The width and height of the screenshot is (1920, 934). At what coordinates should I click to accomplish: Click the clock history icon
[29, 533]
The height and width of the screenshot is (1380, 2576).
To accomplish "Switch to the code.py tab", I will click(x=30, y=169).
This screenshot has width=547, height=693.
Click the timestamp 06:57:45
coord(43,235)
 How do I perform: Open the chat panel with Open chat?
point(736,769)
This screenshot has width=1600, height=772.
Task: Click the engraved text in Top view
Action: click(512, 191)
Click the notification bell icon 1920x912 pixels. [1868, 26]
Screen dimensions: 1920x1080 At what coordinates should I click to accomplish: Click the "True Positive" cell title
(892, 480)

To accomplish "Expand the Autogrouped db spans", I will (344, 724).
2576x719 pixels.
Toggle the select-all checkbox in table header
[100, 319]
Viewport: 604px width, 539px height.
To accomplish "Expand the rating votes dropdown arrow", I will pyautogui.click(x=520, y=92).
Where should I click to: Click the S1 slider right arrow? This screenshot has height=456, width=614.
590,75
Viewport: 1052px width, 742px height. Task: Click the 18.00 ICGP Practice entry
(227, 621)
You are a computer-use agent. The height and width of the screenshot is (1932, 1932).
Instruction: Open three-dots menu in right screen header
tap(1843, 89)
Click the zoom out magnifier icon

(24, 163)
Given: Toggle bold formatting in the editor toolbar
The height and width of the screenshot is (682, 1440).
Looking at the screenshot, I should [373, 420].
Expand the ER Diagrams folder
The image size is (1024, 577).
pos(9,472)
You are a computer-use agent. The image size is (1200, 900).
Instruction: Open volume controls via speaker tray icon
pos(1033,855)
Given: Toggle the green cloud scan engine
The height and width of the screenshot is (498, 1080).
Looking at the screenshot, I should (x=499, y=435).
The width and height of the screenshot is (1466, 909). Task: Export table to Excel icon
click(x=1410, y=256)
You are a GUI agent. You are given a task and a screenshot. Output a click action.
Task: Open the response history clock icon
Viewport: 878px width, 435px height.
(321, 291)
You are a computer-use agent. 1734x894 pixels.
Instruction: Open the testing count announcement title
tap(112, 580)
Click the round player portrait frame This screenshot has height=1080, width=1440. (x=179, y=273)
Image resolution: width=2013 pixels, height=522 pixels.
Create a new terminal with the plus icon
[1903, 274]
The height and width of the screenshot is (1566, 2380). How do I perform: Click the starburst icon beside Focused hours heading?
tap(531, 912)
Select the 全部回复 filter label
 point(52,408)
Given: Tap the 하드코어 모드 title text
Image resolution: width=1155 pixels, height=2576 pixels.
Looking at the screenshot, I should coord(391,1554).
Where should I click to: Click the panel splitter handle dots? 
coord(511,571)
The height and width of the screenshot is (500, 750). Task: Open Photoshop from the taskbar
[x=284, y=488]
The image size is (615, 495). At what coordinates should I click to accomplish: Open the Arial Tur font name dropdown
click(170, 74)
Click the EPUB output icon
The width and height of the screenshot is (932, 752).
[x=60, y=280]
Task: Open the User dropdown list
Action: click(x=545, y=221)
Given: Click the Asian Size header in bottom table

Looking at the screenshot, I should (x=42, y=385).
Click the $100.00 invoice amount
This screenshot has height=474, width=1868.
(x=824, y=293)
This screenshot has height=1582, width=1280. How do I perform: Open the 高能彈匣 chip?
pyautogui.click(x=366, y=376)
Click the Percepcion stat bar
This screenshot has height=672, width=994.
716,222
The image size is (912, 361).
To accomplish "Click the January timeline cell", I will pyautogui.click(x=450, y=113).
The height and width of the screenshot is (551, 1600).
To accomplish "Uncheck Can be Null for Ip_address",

■ What is being asked ■
Rewrite the stretch of entries from "Click the notification" through "will pyautogui.click(x=520, y=92).", swapping "select-all checkbox" for "header checkbox" and keeping every other character the same.

■ The reply ■
Click the notification bell icon 1920x912 pixels. [1868, 26]
Screen dimensions: 1920x1080 At what coordinates should I click to accomplish: Click the "True Positive" cell title
(892, 480)

To accomplish "Expand the Autogrouped db spans", I will (344, 724).
2576x719 pixels.
Toggle the header checkbox in table header
[100, 319]
Viewport: 604px width, 539px height.
To accomplish "Expand the rating votes dropdown arrow", I will pyautogui.click(x=520, y=92).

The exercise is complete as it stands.